╔══

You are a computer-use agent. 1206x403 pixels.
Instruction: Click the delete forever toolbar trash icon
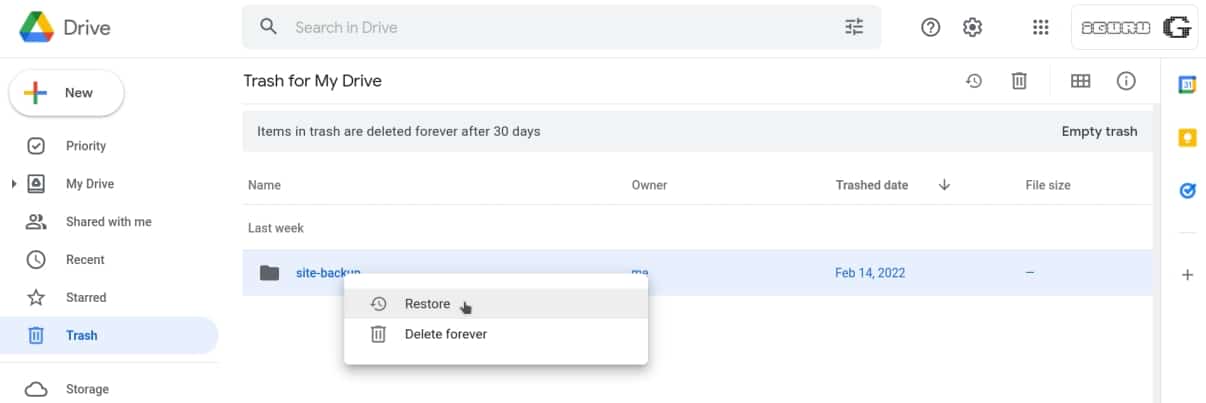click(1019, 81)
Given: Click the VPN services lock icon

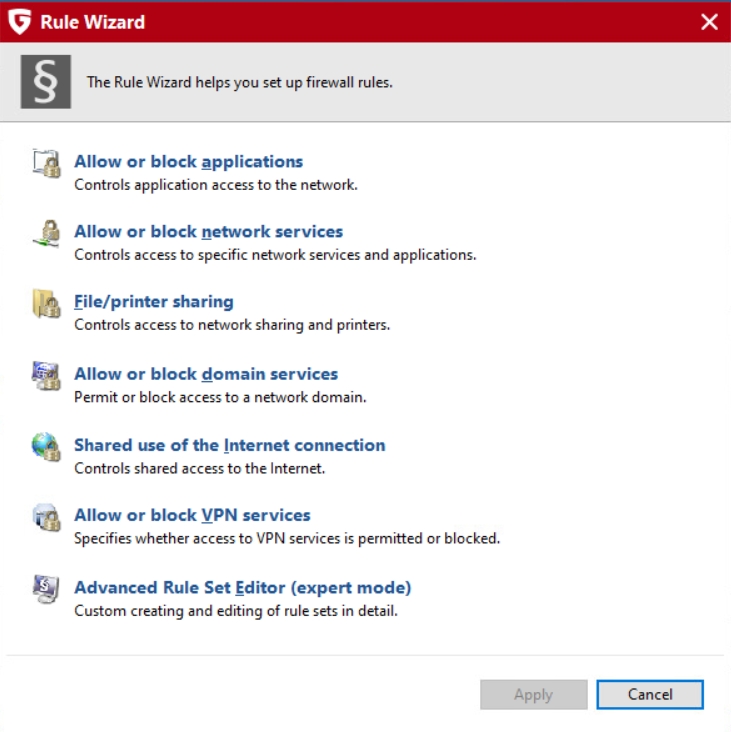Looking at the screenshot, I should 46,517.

╚══

**Exercise goal**. Change every "icon" in the items above to "button", keep everything else the same, and omit the pictures.

**Expected answer**.
You are a computer-use agent. 1206x403 pixels.
Instruction: Click the delete forever toolbar trash button
click(1019, 81)
Given: Click the VPN services lock button

Looking at the screenshot, I should 46,517.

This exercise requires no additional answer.